Mangalore Cucumber Dosa/Southekayi Dosa

Mangalore Cucumber Dosa/Southekayi Dosa

SERVINGS- 3

This dosa is yet another Mangalore delicacy made with minimal ingredients but resulting in flavorful dosa. A fiber rich dosa, made with raw rice and Mangalore cucumbers, a variety grown in the Malanad regions. Shaped like a rugby ball, these yellow-orange cucumbers with dark green stripes are a cross between the watermelon and the yellow pumpkin.
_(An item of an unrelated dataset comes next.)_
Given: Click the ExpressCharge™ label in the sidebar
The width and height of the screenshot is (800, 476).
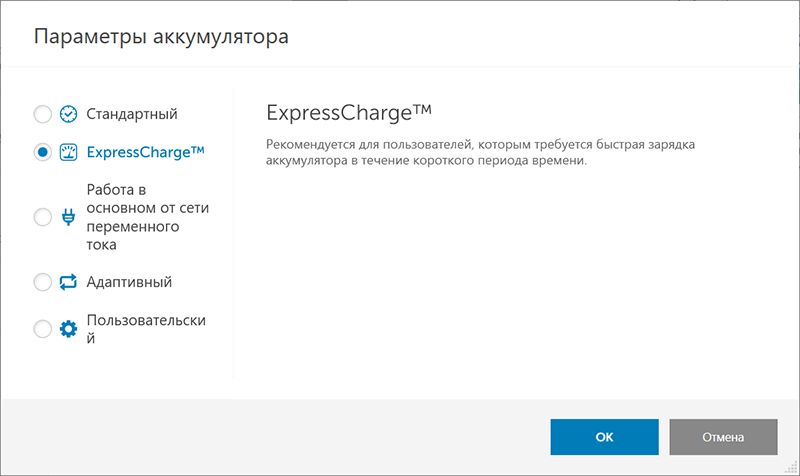Looking at the screenshot, I should (145, 152).
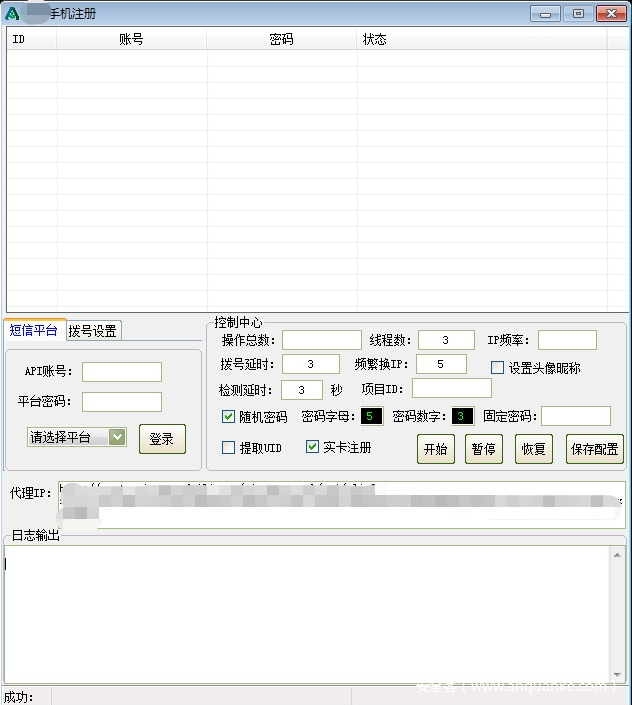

Loaded with antioxidants and minerals such as potassium, phosphorus and magnesium this vegetable/fruit is widely used in the Udupi cuisine.This cucumber is used along with its skin and seeds in this recipe hence loading the popular dosa with fibrer and nutrients.

  • RAW RICE – 200GMS
  • MANGALORE CUCUMBER – 1
  • MEDIUM( ABOUT 10 -12 CMS IN LENGTH)
  • JAGGERY – 1 TSP
  • COCONUT GRATED – 200GMS
  • RED CHILLY – 10
  • SALT – AS REQUIRED

METHOD

  • Soak the rice in sufficient water along with red chillies for 4 hours after washing well to remove surface impurities.
  • Chop the cucumber along with the skin and seeds into rough cubes.
  • Drain the water from rice and grind all the ingredients together into a smooth batter.
  • Set it aside for 1 hour.
  • Make thin dosas on a hot griddle and serve hot with a pat of butter or coconut chutney.